---
Dengan langkah kaki yang mantap, Ari dan Melani berjalan menyusuri lorong Rumah Sakit Daerah Artapuri. Sudah 2 hari mereka menunggu dan hari ini hari yang dijanjikan Suster Diana. Mereka sudah tak sabar ingin tahu dimana keberadaan ayah Melani sekarang. Terlebih Melani. Ia sungguh berharap dapat menemukan ayahnya.
Setelah melewati meja resepsionis, mereka berjalan menuju lorong luar. Di sana, Suster Diana sudah menunggu sambil membawa sebuah berkas. Melihat berkas di tangannya, Melani semakin tak sabar. Ia melangkah lebih cepat lagi hingga bertatap muka dengan Suster Diana secara langsung.
"Bagaimana? Apakah kau sudah menemukan berkas tentang papaku?" tanya Melani.

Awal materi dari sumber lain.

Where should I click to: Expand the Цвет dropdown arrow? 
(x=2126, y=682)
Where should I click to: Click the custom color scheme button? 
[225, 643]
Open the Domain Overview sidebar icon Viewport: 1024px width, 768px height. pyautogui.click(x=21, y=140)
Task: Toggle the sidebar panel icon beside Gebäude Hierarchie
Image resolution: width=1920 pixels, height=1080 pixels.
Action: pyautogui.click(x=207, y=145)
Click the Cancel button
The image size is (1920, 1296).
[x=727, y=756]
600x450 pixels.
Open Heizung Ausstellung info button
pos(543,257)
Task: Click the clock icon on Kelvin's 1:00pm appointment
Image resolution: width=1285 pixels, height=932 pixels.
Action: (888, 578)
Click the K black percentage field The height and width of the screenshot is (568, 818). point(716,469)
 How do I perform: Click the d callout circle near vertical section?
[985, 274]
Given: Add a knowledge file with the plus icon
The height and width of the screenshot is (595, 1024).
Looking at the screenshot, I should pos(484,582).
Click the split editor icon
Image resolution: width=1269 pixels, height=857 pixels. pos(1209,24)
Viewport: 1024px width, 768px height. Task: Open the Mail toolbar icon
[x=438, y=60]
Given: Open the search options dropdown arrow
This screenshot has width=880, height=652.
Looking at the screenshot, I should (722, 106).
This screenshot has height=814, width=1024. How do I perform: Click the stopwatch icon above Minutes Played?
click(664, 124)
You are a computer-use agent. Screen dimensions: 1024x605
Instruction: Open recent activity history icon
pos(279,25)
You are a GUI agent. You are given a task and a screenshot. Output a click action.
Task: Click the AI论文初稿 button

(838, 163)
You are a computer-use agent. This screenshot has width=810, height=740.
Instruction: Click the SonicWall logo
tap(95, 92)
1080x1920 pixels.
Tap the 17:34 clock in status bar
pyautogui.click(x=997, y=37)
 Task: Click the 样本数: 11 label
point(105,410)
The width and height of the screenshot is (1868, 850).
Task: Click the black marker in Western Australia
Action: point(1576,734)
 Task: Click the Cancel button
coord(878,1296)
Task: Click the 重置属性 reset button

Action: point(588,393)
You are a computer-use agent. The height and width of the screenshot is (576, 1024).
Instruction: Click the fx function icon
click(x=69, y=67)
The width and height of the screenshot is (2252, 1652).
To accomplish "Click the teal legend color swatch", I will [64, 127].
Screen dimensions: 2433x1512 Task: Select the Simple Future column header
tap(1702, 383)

Mimik wajah Suster Diana langsung berubah. "Aku harus mengatakan hal ini pada kalian." Suster Diana menyerahkan berkas yang ia pegang pada Melani.
---
Di hadapan Melani, kini ia melihat sebuah makam tak terurus. Daun-daun kering serta semak belukar tumbuh di atas makam tersebut. Tanpa batu nisan, tanpa nama. Kondisi makan itu benar-benar memprihatinkan. Selain tempatnya yang kotor dan sendiri, ia juga seperti diasingkan jauh dari kota. Makam itu diletakkan di perbatasan kota Artapuri.
Mata Melani menatap kosong makam tersebut. Pandangannya nanar. Saking syoknya, Melani tak dapat bicara sama sekali.
Benarkah ini makam ayahnya? Bagaimana ia bisa tahu akan hal itu? Tak ada yang bisa menjamin bahwa ini adalah benar makam ayah Melani.
Mungkin Suster Diana salah. Ya. Ia pasti salah. Tak mungkin ayah Melani dikuburkan di tempat terpencil seperti ini. Melani mulai membuat beraneka penyangkalan dalam pikirannya untuk memuaskan diri.
Di samping Melani, Ari terus memandang wajah Melani dengan penuh rasa iba. Ari mengerti rasanya menatap pusara sang orang tua. Ari pernah mengalami itu. Dan itu sangat tidak mengenakkan.